• **GIVEN TEXT**
• • • • •

Cindy has so much more in her life than Narcissus. She is deeply loved by her kids and her husband. And she deeply loves them. But unlike Narcissus, Cindy does not love herself. She stands Ovids myth on its head. She loves others but not herself. Maybe if she is beautiful like Narcissus she will love herself like he does.

Tragically, in current American culture, the image you project is often more important than the life you live or the love you share. 

As the curtain parts, Cindy (like Narcissus before her) sees herself for the first time. Her appearance has dramatically changed. She breaks into tears and sobs, I dont recognize myself at all. I am beautiful!

The other pretty people attending the "big reveal" break into applause. They weep with her and embrace her. Unlike the nymph Echo who withered away after Narcissus spurned her advances because she was plain, Cindy now is acceptable.

From all appearances, Cindys self-esteem has been saved by this extreme makeover.

From Roman myth to American television, the desire to project a perfect image persists. But unlike ancient times, we now possess the technology to dramatically change our physical appearance.

• • • • •

• **EXTRACTED RECORDS**
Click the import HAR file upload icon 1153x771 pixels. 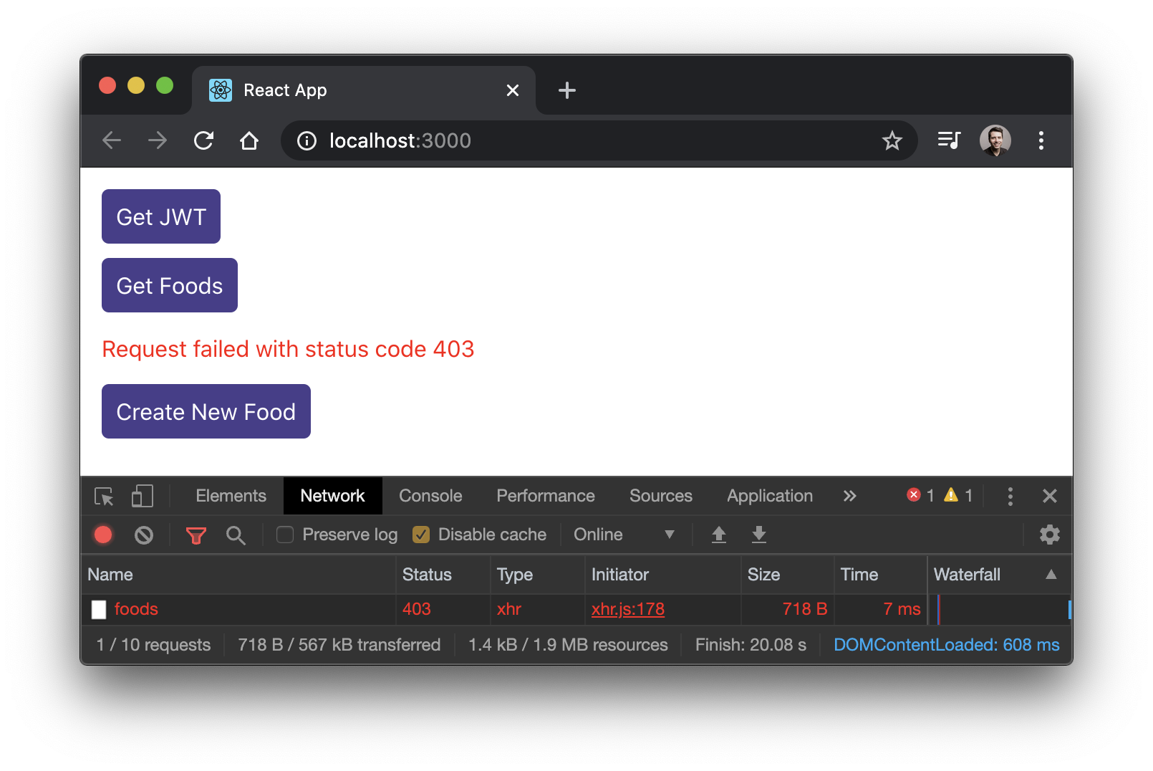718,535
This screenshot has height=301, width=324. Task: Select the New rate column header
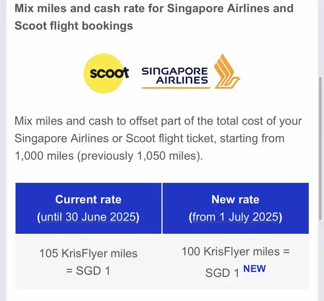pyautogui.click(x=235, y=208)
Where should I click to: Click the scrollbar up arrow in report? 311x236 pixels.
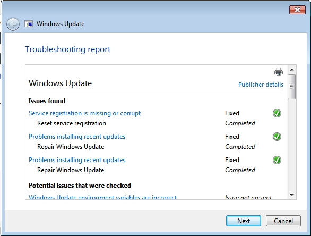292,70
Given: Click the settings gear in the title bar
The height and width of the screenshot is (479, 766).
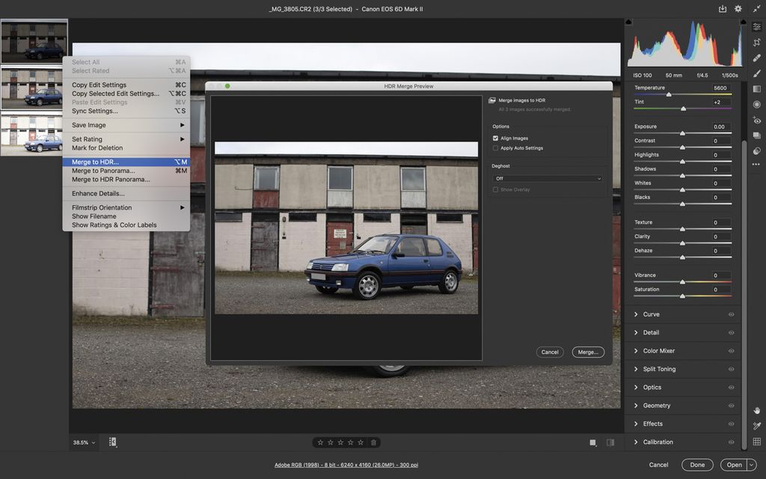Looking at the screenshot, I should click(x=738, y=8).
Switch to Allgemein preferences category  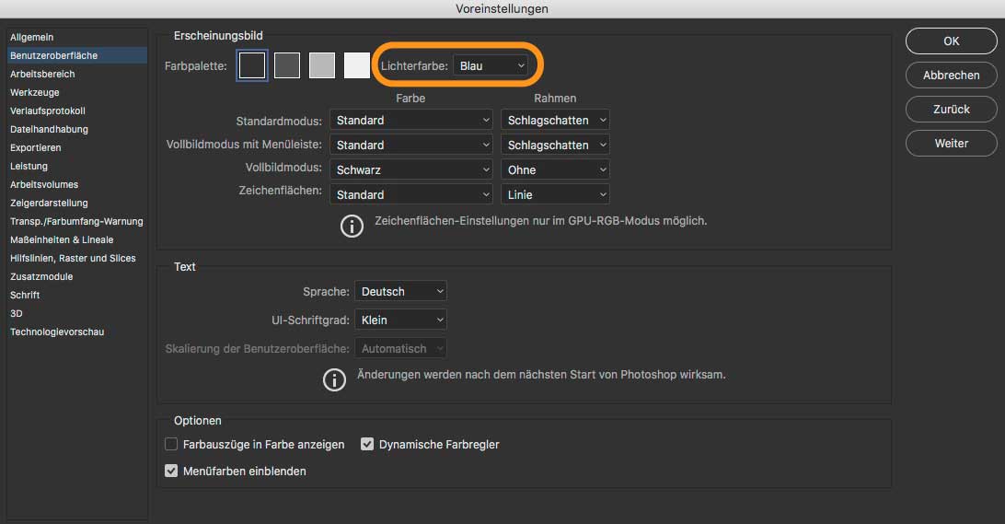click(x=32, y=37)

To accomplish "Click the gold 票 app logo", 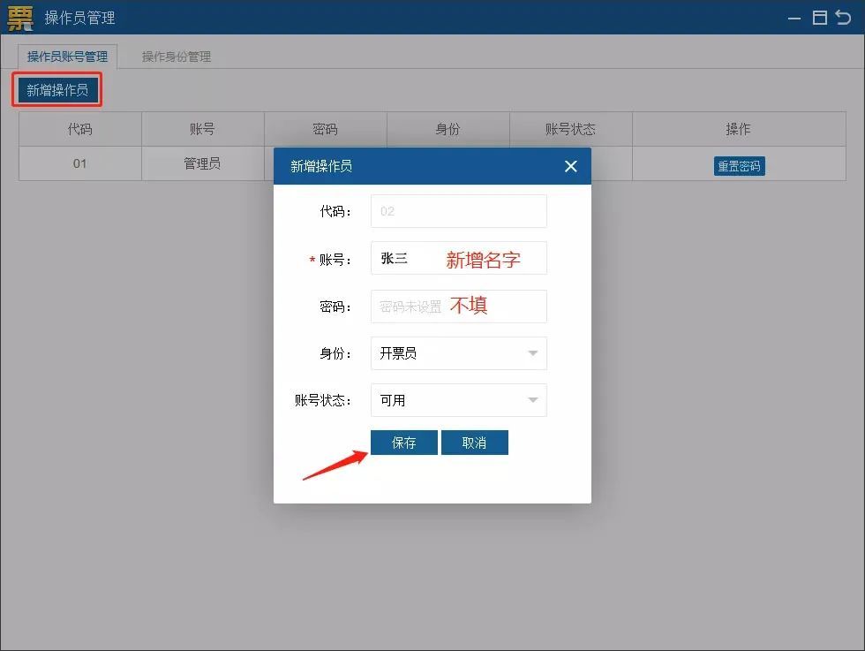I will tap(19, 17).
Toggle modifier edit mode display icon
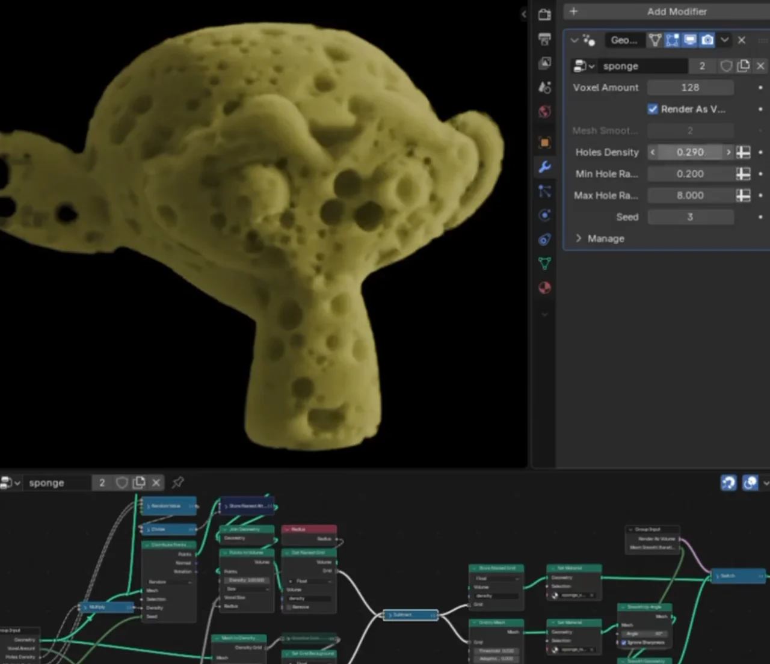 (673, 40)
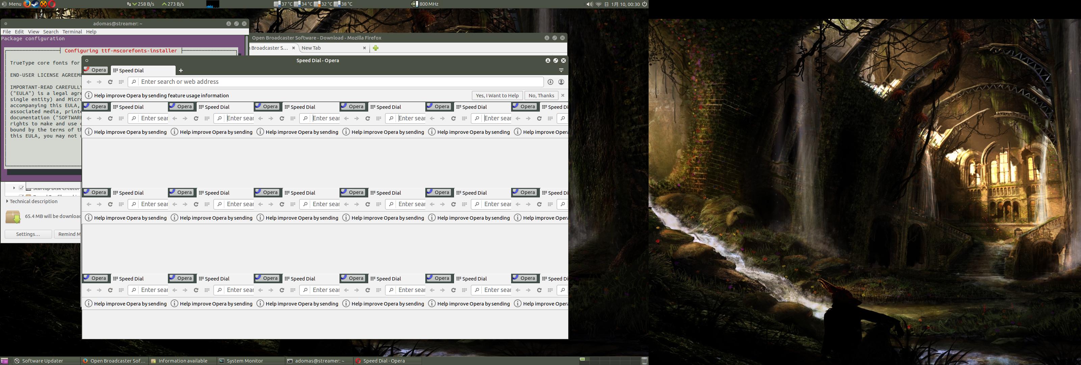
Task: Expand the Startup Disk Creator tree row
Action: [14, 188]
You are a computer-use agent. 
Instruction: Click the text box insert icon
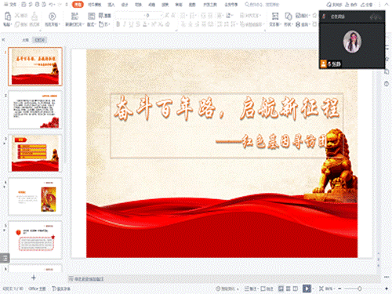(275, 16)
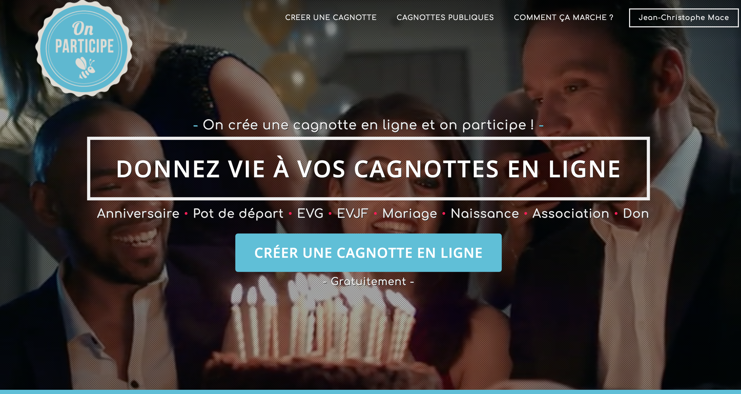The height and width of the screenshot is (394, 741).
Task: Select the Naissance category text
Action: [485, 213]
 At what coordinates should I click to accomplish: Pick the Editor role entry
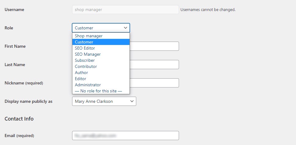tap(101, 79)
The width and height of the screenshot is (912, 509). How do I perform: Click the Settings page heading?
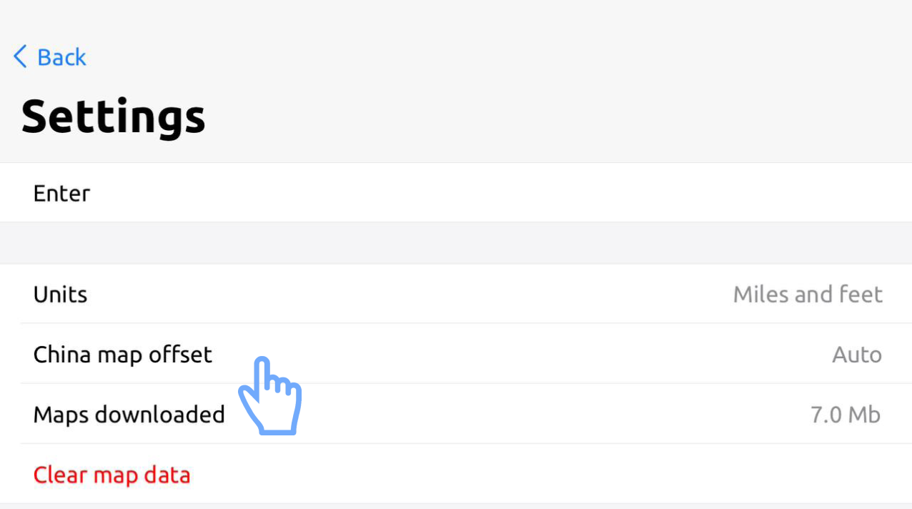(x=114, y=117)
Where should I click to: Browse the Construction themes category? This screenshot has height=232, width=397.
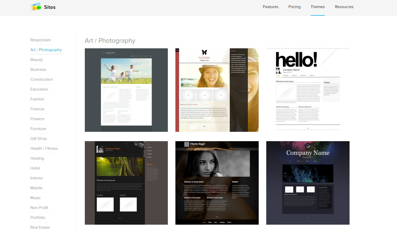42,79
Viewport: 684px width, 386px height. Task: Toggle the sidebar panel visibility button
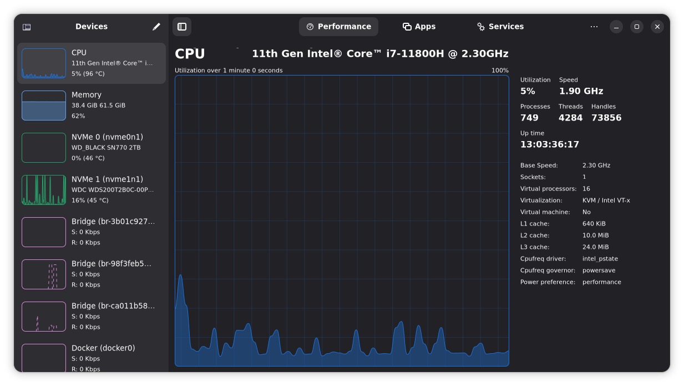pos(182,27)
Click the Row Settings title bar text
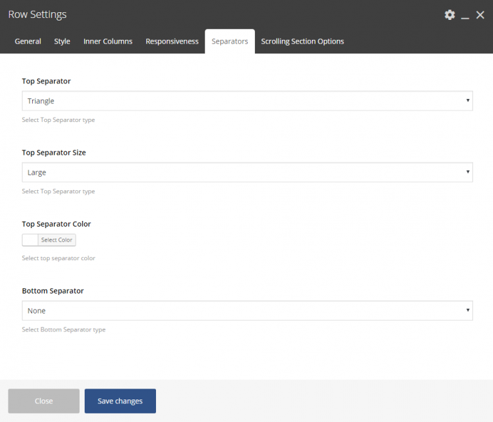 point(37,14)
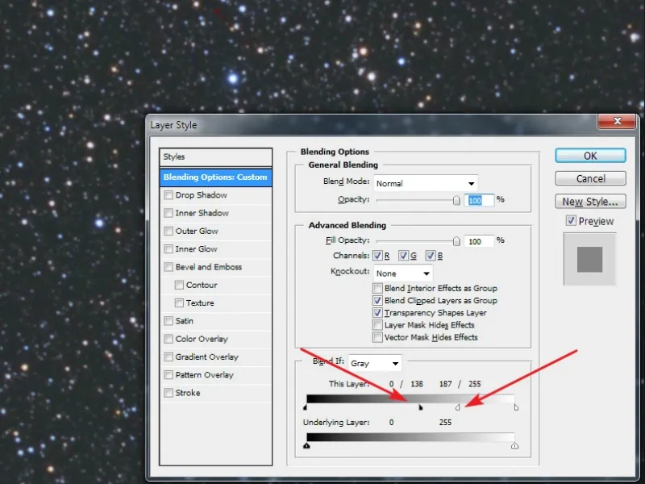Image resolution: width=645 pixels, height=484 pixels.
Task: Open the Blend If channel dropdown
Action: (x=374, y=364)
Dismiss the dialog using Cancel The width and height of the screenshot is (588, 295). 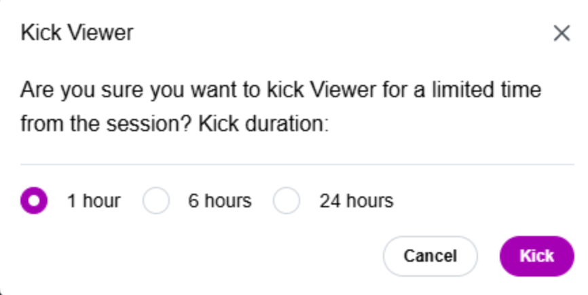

• • • • •

Quote the text about Cindy and Narcissus in full, word for word.

• **REPLY**
Cindy has so much more in her life than Narcissus. She is deeply loved by her kids and her husband. And she deeply loves them. But unlike Narcissus, Cindy does not love herself. She stands Ovids myth on its head. She loves others but not herself. Maybe if she is beautiful like Narcissus she will love herself like he does.

Tragically, in current American culture, the image you project is often more important than the life you live or the love you share. 

As the curtain parts, Cindy (like Narcissus before her) sees herself for the first time. Her appearance has dramatically changed. She breaks into tears and sobs, I dont recognize myself at all. I am beautiful!

The other pretty people attending the "big reveal" break into applause. They weep with her and embrace her. Unlike the nymph Echo who withered away after Narcissus spurned her advances because she was plain, Cindy now is acceptable.

From all appearances, Cindys self-esteem has been saved by this extreme makeover.

From Roman myth to American television, the desire to project a perfect image persists. But unlike ancient times, we now possess the technology to dramatically change our physical appearance.